Low quality base/read removal#
This step removes sequences with low quality and/or low quality tails of sequences:
1bbduk.sh -Xmx1G usejni=t threads=1 overwrite=t qin=33 in1=/science/teaching/ecoli_wgs/qc/SRR11669351.noadapters.nophix_1.fastq.gz in2=/science/teaching/ecoli_wgs/qc/SRR11669351.noadapters.nophix_2.fastq.gz fastawrap=10000 out1=/science/teaching/ecoli_wgs/qc/SRR11669351.noadapters.nophix.qualitytrimmed_1.fastq.gz out2=/science/teaching/ecoli_wgs/qc/SRR11669351.noadapters.nophix.qualitytrimmed_2.fastq.gz minlength=45 qtrim=r maq=20 maxns=1 overwrite=t trimq=14 &> /science/teaching/ecoli_wgs/qc/SRR11669351.noadapters.nophix.qualitytrimmed.log
Both files have combined 8’763’956 reads and 1’312’057’099 bases (avg read length 149 bases).
Exercises#
Why is the adapter added to inserts? When removing adapters, will you remove the entire sequence or just a part of it?

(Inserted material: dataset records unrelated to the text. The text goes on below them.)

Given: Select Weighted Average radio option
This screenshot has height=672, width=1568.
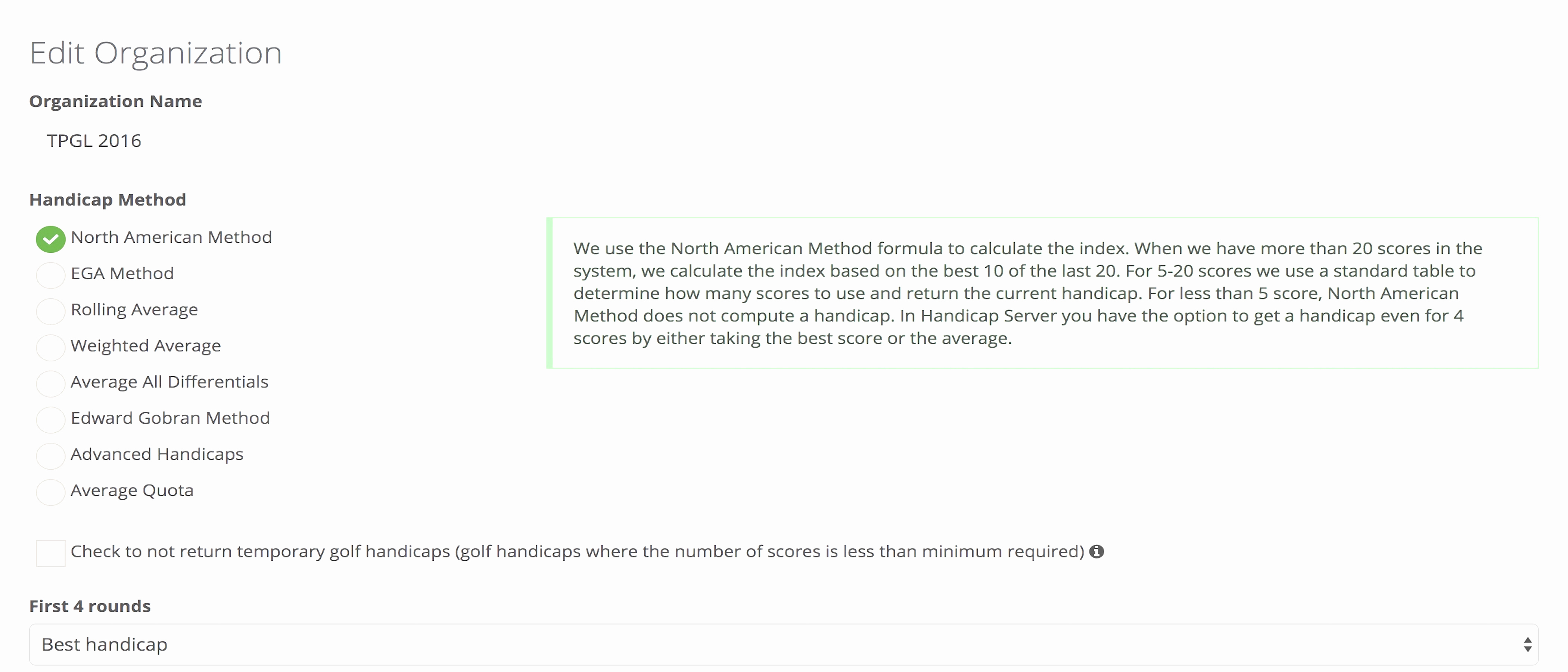Looking at the screenshot, I should click(x=50, y=348).
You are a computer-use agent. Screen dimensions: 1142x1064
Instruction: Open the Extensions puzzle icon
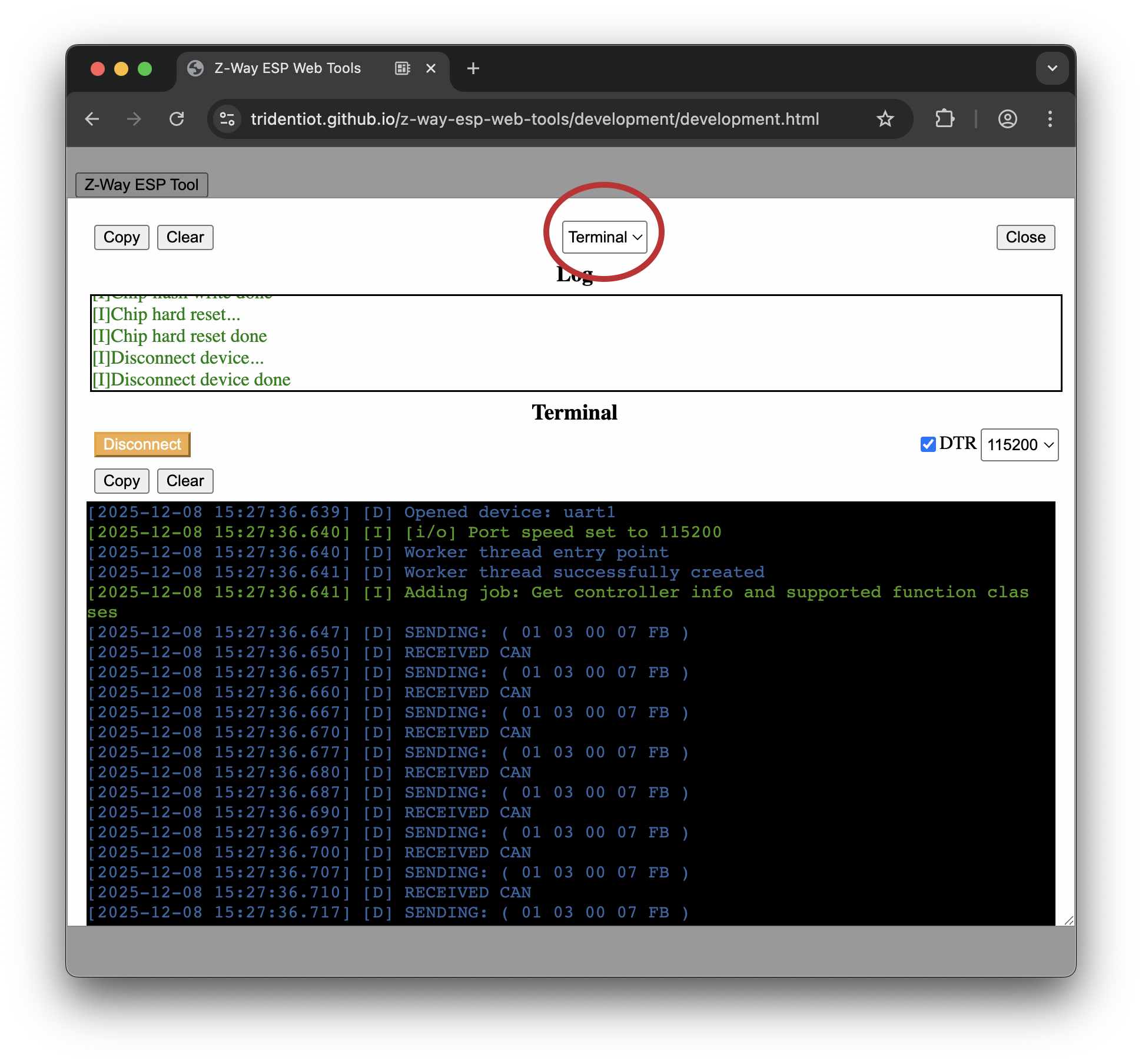(944, 119)
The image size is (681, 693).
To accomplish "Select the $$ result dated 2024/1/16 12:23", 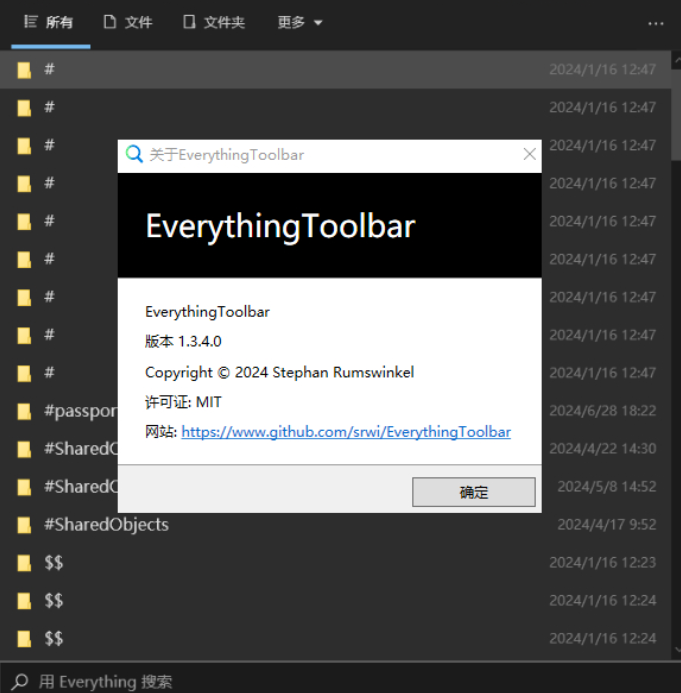I will point(336,563).
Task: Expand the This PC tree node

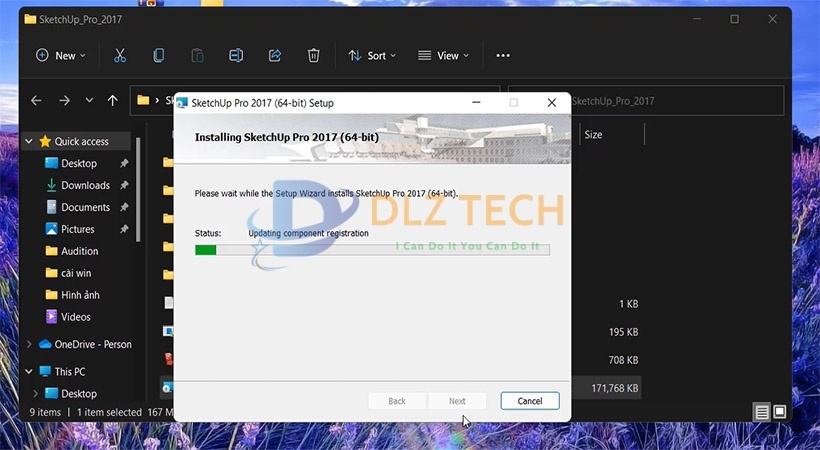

Why is PhiX added to sequencing runs? When removing PhiX from your sequencing run, will you remove entire sequences or just parts of that sequences?
Why is the quality of Illumina sequencing data decreasing towards the end of the sequences?
Try to run the commands and change parameters for maq, k and trimq. What happens?
What is the fraction of reads/bases that made it through QC?